**Given text**
========================================================================
✦ Learning Why AI Agents Need Sandboxes
I started thinking about this after reading Nanoclaw.
The idea that stuck with me was simple: if an agent can run shell commands, it should run them inside a container.
Nanoclaw uses that pattern to give agents real tools without giving them the whole host machine.
I wanted to understand that pattern better, so I built a much smaller experiment.
The old Ruby gem maid let you write rules for cleaning up files. I wanted to make a tiny LLM version of that.
So I built mildred, a command-line maid for your filesystem.
You describe file organization rules in English, and an LLM figures out the shell commands to make them happen.
That immediately creates a safety problem.
Imagine giving an LLM the ability to run shell commands on your actual machine.
The model decides what to run. Your code executes it.
That is a pretty strange thing to trust.
The Boundary
Modern LLMs can use tools. You define a function, and the model decides when to call it and what arguments to pass.
In Mildred, the important tool is RunCommand:
class RunCommand < RubyLLM::Tool
description "Executes a shell command and returns its output"
param :command, desc: "The shell command to execute"
def execute(command:)
stdout, stderr, status = Open3.capture3("bash", "-c", command)
{ stdout: stdout, stderr: stderr, exit_code: status.exitstatus }
end
end
That execute method is the trust boundary. The model asks for a command. My code decides whether and where to run it.
At first, I added a noop mode. Instead of executing the command, Mildred can print what it would run.
That is useful, but it is not real isolation.
If I actually want the LLM to move files, I need a safer place for those commands to run.
The Sandbox
This is where the Nanoclaw idea clicked for me.
Run the command in a container, and only mount the directories the tool should touch.
def run_container
name = "mildred-#{Process.pid}-#{SecureRandom.hex(4)}"
args = ["container", "run", "-d", "--name", name]
args.concat(mount_args) # Only these directories are visible
args.concat([IMAGE, "sleep", "infinity"])
# ...
end
If the LLM generates a bad command, the damage is limited to the mounted workspace.
It cannot see my whole home directory. It cannot reach ~/.ssh. It cannot accidentally delete files I never mounted.
I also get a predictable environment. The model is always writing commands for the same small Linux image.
That was the main thing I learned.
The hard part was not asking an LLM to generate shell commands. That part is easy.
The hard part was deciding where trust ends.
For a small student project, this was a useful lesson: when software starts acting on the real world, even in tiny ways, the boundary matters more than the clever part.
========================================================================
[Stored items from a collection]

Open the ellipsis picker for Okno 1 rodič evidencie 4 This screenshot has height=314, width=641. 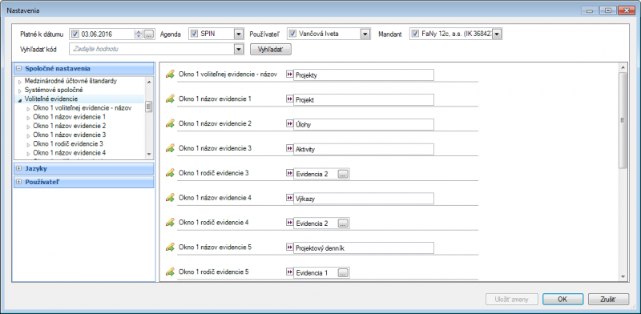tap(343, 223)
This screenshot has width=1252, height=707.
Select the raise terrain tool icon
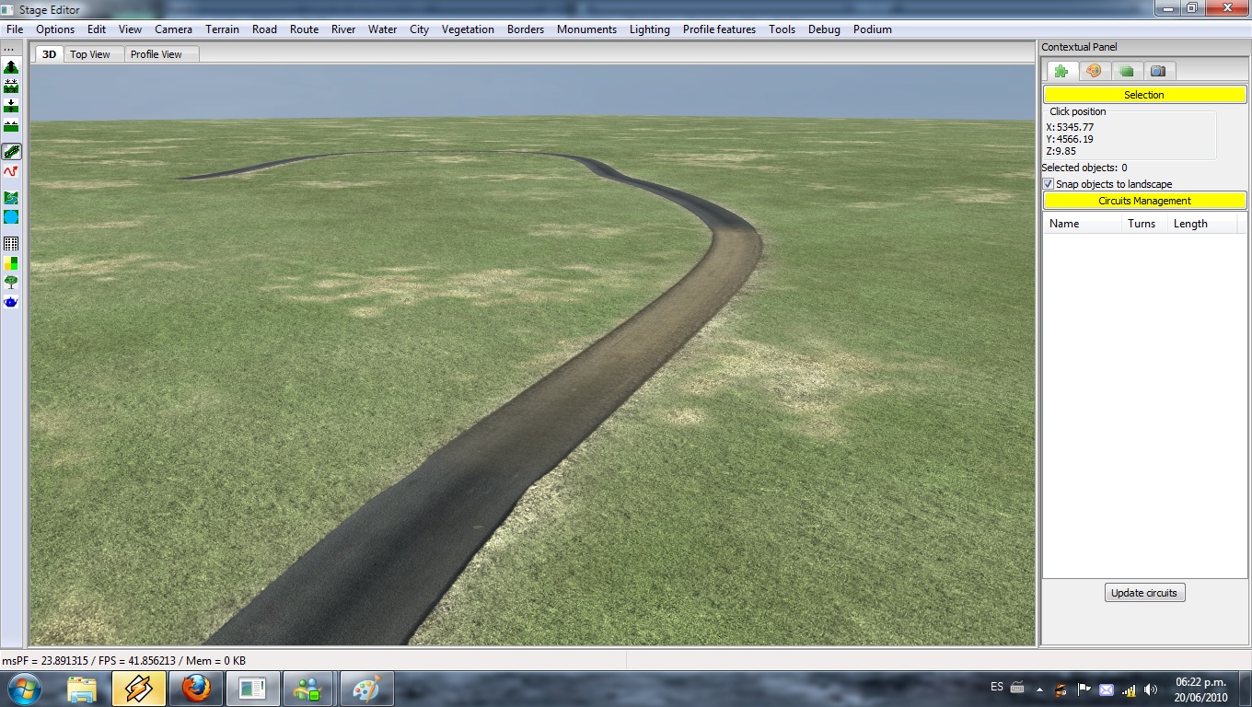click(x=11, y=67)
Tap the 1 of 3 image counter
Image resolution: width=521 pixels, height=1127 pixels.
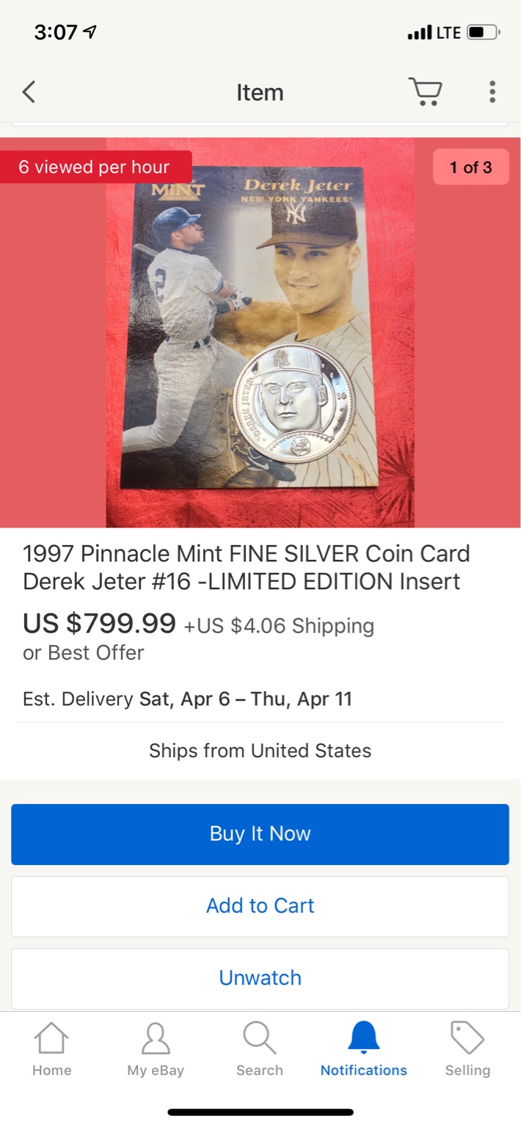coord(470,167)

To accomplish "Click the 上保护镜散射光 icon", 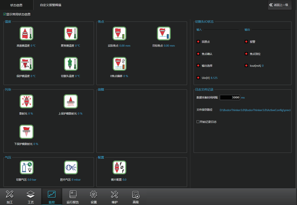I will [x=71, y=101].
========================================================================
**Work to be completed**
Change every instance of "shell commands" to "terminal commands" in the text on AI agent sandboxes, between "I wanted to understand" and "your actual machine.", inclusive, and write out that part with the change made.

**Solution to this exercise**
I wanted to understand that pattern better, so I built a much smaller experiment.
The old Ruby gem maid let you write rules for cleaning up files. I wanted to make a tiny LLM version of that.
So I built mildred, a command-line maid for your filesystem.
You describe file organization rules in English, and an LLM figures out the terminal commands to make them happen.
That immediately creates a safety problem.
Imagine giving an LLM the ability to run terminal commands on your actual machine.